Problem statement
Copy everything from the line containing "You are a computer-use agent. 546x397 pixels." down to the line containing "Screen dimensions: 600x452 coord(170,55)", substituting "Advanced" for "Ai Tweaker" and leaving the rest unchanged.

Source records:
--- start ---
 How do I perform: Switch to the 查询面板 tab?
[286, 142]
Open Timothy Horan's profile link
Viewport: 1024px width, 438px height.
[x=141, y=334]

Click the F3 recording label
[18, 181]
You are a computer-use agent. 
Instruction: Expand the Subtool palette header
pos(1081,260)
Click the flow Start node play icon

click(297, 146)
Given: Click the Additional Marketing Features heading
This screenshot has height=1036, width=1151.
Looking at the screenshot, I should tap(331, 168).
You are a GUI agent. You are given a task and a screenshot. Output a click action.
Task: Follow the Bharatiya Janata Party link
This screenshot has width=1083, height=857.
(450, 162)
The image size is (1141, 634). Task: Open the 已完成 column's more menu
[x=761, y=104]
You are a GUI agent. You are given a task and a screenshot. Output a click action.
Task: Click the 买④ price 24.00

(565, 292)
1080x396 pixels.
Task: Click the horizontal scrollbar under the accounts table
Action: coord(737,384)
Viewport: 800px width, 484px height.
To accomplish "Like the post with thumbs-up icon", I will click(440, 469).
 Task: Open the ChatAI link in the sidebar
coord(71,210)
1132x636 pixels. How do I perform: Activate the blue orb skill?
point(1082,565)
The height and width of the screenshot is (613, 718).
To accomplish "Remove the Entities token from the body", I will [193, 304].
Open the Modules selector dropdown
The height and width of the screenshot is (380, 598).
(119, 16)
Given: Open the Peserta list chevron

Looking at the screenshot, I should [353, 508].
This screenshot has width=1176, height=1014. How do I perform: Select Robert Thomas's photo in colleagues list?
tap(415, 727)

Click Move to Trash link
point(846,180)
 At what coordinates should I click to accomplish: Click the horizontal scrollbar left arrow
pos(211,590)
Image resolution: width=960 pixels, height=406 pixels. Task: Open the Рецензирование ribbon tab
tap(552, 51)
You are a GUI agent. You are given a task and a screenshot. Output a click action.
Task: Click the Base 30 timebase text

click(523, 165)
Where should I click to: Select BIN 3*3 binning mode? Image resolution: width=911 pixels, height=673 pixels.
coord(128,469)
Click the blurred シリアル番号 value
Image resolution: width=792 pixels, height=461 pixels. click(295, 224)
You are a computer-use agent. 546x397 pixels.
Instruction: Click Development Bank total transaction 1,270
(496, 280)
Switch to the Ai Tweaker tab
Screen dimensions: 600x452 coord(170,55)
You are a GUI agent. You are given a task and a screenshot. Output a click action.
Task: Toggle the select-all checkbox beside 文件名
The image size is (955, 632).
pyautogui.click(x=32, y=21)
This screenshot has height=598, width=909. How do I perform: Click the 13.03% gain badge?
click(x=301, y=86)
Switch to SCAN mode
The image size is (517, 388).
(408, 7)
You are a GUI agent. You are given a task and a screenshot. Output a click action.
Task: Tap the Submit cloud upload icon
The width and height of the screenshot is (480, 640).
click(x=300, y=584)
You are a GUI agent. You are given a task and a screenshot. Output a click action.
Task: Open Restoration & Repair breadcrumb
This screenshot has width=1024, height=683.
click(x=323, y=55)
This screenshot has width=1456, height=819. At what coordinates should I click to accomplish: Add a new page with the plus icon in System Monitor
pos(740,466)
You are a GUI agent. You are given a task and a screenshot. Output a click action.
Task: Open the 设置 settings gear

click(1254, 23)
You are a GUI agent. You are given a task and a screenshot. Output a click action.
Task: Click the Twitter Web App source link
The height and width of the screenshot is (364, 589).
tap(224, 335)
--- end ---
Task result
You are a computer-use agent. 546x397 pixels.
Instruction: Click Development Bank total transaction 1,270
(496, 280)
Switch to the Advanced tab
Screen dimensions: 600x452 coord(170,55)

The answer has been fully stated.